There's a chance Silverlight may still be floating around government systems as internal legacy applications or websites. Silverlight applications, for example, will still work in IE Mode in modern Edge.    

CISA's latest updates to its known exploited vulnerabilities catalog includes Flash flaws disclosed in 2016 and 2015 and Silverlight flaws dating back to 2013. It also includes older flaws affecting WhatsApp, Kaseya, Mozilla Firefox, Apple's iOS, and Google Chrome. 

There are also a number of Windows flaws disclosed between 2015 and 2018, several Internet Explorer bugs from 2014, a Linux kernel privilege escalation flaw from 2014, and several Oracle Java remote code execution bugs dating back to 2010.

Despite the age of some of the flaws, it is known that malware operators frequently use exploits for old bugs with the knowledge that some software isn't patched. HP's threat researcher this week warned that attackers behind the Snake keylogger were using exploits for a bug in Microsoft's legacy Equation Editor software (CVE-2017-11882) that was disclosed in 2017. Attackers jumped on that flaw after Microsoft patched it in late 2017. Microsoft removed its functionality from Word in 2018, yet it remains a popular bug to exploit today.      

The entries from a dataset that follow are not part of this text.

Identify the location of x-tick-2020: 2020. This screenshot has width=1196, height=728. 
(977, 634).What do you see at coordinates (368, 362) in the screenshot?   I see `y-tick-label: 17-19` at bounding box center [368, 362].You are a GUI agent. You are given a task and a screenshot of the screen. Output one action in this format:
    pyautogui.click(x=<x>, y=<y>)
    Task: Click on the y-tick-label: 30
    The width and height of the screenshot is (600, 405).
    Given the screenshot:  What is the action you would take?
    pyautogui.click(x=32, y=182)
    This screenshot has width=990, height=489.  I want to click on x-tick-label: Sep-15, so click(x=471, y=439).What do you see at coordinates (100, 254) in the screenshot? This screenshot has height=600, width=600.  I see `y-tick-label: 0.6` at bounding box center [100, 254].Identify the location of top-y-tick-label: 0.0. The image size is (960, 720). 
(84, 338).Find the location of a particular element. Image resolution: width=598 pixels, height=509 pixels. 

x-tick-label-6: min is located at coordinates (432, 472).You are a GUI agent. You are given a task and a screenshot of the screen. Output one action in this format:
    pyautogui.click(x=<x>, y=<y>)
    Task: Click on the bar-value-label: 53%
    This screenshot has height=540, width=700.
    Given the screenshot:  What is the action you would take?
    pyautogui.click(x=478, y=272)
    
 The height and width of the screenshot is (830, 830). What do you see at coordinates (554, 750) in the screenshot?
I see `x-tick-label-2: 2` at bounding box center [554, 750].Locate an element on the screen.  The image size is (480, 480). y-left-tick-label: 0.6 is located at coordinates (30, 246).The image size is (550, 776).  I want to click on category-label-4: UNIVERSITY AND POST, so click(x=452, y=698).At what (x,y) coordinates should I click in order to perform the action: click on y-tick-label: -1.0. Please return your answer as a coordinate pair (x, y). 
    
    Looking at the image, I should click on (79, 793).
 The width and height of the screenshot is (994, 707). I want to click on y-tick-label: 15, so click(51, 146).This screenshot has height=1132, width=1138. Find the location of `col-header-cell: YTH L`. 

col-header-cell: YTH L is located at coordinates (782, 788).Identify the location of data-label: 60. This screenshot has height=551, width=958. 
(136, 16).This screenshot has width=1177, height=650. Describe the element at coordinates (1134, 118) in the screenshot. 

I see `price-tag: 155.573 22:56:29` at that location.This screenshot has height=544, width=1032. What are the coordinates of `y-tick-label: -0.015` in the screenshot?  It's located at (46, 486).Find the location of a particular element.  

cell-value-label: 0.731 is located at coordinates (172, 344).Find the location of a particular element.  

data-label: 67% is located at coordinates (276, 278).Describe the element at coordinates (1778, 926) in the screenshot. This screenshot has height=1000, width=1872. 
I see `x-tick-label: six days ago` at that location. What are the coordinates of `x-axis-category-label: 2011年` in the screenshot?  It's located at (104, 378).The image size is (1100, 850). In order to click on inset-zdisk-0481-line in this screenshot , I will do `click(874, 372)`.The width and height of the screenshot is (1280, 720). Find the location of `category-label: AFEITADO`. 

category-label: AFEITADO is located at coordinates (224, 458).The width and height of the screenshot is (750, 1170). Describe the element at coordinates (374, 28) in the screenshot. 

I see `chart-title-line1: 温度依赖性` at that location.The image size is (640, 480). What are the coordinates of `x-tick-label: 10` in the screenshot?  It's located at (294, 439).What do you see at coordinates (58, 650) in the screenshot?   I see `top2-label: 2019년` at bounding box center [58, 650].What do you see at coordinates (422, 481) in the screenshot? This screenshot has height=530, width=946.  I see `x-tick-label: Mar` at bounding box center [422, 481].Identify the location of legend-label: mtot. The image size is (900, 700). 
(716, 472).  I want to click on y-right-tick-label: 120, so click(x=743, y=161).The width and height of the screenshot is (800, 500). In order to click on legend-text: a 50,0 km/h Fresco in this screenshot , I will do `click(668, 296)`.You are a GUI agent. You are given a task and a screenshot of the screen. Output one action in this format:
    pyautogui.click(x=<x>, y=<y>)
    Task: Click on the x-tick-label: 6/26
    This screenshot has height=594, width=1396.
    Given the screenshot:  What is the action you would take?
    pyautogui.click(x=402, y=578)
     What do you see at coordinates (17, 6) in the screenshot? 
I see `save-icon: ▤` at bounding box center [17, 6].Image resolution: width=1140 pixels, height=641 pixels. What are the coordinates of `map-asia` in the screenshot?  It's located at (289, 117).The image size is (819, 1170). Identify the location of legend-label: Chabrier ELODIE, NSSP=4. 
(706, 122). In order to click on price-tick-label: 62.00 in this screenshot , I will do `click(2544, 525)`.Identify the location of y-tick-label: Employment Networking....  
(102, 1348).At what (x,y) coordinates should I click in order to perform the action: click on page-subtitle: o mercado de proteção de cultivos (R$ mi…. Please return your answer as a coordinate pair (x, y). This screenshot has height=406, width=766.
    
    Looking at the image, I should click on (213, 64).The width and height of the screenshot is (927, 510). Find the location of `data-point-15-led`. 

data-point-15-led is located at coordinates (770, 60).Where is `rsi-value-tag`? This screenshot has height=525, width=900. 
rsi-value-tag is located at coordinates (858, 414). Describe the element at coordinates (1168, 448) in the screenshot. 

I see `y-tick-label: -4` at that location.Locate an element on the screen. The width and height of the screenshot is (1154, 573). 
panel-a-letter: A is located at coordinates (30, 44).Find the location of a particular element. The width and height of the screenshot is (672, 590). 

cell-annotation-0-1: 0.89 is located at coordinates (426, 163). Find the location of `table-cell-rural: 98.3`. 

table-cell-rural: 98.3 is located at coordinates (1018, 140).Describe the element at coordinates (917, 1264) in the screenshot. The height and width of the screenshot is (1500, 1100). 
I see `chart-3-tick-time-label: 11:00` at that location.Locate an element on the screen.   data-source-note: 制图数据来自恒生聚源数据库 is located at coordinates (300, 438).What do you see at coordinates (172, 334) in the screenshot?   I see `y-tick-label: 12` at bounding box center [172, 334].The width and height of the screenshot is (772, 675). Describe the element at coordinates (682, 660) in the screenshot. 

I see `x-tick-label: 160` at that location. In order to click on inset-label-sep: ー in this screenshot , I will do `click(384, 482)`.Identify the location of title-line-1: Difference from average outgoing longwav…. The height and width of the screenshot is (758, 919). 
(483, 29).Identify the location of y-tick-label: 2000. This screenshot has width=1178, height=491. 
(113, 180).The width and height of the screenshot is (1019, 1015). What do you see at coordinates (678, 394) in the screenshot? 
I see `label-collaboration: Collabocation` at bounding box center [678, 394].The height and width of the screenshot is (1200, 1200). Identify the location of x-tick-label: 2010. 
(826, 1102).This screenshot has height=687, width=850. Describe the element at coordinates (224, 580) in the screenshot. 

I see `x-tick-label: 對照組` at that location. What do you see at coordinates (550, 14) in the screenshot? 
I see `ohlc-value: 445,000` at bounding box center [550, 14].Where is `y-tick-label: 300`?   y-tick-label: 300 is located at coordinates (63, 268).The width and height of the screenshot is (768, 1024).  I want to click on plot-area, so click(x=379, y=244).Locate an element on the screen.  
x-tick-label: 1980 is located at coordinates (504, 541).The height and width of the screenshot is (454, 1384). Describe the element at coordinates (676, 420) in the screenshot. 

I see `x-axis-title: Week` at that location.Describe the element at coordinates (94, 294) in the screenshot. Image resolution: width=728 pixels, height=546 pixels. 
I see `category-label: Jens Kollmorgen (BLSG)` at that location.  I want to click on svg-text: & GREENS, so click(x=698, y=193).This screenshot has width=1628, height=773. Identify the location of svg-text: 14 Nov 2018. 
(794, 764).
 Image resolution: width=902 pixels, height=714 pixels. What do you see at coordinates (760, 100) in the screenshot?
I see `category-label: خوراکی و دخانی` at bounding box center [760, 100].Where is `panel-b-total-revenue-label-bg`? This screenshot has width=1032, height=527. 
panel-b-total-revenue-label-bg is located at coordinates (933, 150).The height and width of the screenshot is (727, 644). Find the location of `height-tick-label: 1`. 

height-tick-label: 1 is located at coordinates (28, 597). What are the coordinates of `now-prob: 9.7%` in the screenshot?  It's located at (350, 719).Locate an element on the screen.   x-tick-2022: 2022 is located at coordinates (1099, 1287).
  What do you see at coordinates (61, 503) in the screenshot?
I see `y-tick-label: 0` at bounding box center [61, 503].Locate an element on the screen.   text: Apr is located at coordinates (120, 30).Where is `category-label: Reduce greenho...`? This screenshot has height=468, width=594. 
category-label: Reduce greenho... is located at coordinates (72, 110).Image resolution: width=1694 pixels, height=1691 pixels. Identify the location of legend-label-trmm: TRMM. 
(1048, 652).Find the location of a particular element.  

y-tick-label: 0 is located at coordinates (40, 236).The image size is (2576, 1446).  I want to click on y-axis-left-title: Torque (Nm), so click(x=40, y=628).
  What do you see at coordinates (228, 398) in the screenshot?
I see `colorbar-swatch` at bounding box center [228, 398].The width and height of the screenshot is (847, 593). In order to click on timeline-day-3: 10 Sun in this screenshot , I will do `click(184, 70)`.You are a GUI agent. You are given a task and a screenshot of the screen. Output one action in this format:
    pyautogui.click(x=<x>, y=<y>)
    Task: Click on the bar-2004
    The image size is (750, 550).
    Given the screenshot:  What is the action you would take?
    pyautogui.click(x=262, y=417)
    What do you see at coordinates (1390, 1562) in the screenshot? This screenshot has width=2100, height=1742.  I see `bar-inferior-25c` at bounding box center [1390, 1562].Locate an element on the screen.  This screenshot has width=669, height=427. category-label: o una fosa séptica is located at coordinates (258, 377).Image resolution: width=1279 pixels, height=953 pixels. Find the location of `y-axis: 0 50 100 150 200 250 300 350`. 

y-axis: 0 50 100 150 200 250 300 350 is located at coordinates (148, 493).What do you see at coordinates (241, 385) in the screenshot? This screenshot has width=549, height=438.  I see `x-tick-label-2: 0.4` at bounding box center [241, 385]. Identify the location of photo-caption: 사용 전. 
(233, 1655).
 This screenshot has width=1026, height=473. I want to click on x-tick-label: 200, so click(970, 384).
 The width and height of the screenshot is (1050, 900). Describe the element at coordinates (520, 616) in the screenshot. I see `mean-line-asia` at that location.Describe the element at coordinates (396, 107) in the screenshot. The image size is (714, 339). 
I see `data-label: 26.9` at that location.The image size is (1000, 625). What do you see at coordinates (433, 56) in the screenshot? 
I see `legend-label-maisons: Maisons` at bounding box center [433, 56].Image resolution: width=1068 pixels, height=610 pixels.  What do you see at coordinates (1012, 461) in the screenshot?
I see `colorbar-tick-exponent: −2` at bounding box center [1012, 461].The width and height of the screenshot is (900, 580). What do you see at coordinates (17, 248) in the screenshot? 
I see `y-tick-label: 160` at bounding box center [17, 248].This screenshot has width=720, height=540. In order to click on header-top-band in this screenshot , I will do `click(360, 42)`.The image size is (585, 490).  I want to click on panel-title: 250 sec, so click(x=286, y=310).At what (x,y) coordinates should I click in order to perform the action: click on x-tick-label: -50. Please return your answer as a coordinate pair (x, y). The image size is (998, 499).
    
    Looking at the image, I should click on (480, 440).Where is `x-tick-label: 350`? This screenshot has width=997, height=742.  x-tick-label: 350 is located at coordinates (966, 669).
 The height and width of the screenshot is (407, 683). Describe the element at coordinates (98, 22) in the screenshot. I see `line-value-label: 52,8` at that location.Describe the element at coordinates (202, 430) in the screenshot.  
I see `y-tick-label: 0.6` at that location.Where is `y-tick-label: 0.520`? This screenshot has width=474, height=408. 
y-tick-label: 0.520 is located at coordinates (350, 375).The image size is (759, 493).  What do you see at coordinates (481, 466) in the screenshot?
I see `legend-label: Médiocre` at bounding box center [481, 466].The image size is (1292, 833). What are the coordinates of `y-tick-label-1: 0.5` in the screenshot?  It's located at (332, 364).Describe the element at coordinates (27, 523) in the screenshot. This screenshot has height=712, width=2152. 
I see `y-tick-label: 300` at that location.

One of the newer 'must patch' bugs disclosed in 2022 affected Cisco's IOS XR software (CVE-2022-20821). Cisco disclosed it last week and gave it a medium severity rating, noting it was aware of "attempted exploitation" of it in the wild in May.    

Regardless of the age of most of the bugs, CISA notes that "these types of vulnerabilities are a frequent attack vector for malicious cyber actors and pose significant risk to the federal enterprise."